→ Instructions for the task
Rewrite the passage of the amplifier bias discussion below starting at "I have a 60w" and ending at "slowly start glowing.", replacing "tubes" with "valves".

→ Quoted text
Are we sure R102 is the target?

The schematic says -43V bias for 60W.
Yeah r102. But some amps only have the one resistor, instead of 2 in parallel.
Just seems odd I need such a high R trim pot
 
From general experience and reading posts, anything near 70% in a mesa class AB is just not heard of.

There are service notes someone has on a boogie for sale stating that the bias was at 50mA and it was described as too hot. This is from the person that did the final ok on these amps new and who does the current service for these old Marks.

The notes said something to the effect that he brought the bias in line with normal. The inference was that it was a screaming hot boogie on fire! fire! fire! fire!



Hi everyone.
Been a member on there for a bit but this is my first post.

I have a 60w blue stripe mark iii that I have just done a cap job on as well as installed a bias trimpot.
When I fired it up afterwards the tubes appear to be redplating, but the strange thing is that I was able to bias it to the correct mA.
Is was reading 454v on the plates and I have it biased to 44.6ma, yet the tubes slowly start glowing.

What should I be looking at here?
Thanks
Has your issue been resolved?

Regards

Mark
 
Has your issue been resolved?

Regards

Mark
Yes and no.
The replaying is gone, but with a 250k trim pot installed I still can’t get the bias below 40ma.
It’s functional, but it’s sounding like sh*t at the moment. It seems the lower the bias current goes the worse it sounds. It just seems quite loose and flubby, not how it used to sound or how you would expect a mark to sound.
I’m holding off doing anything major atm due to a potential issue with the PMEQ pedal I use in the loop.
 
I think another part of the issue may be the resistor that I replaced.
My searching didn’t give me a clear indication whether I should replace R117 or R102, due to some amps having one resistor or the other, some having both. I replaced R102 with a 50k cermet pot.

Did I replace the wrong one?
The bias control should be mounted where the factory select resistors are. The pot should be a ten turn pot where possible as this allows finer adjustment.

Regards

Mark
IMG_0362.png
 
The bias control should be mounted where the factory select resistors are. The pot should be a ten turn pot where possible as this allows finer adjustment.

→ Data
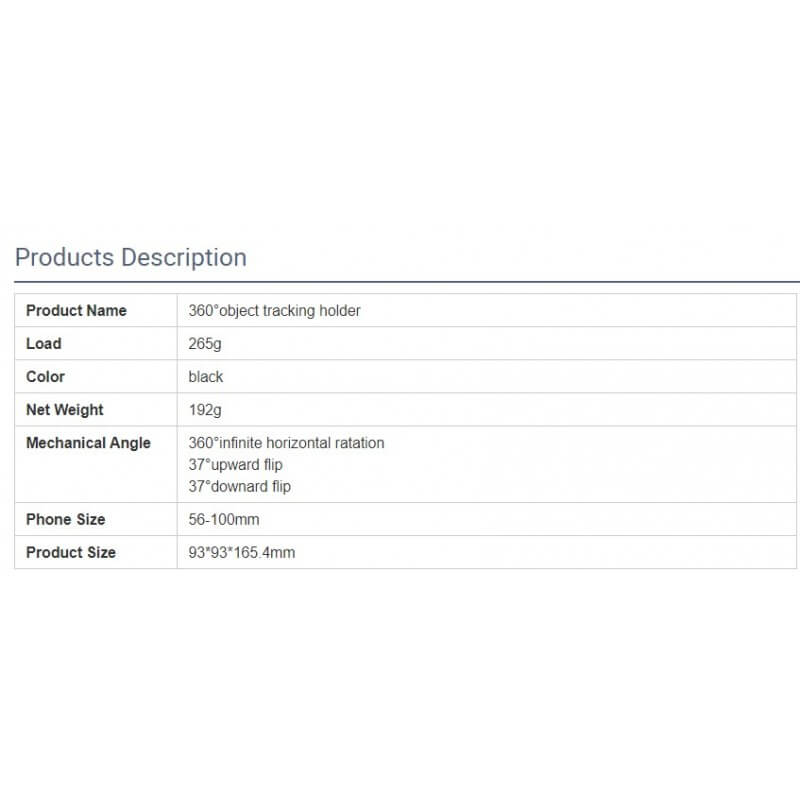Click the word "Products" in the heading
Viewport: 800px width, 800px height.
[x=64, y=257]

→ Task response
I have a 60w blue stripe mark iii that I have just done a cap job on as well as installed a bias trimpot.
When I fired it up afterwards the valves appear to be redplating, but the strange thing is that I was able to bias it to the correct mA.
Is was reading 454v on the plates and I have it biased to 44.6ma, yet the valves slowly start glowing.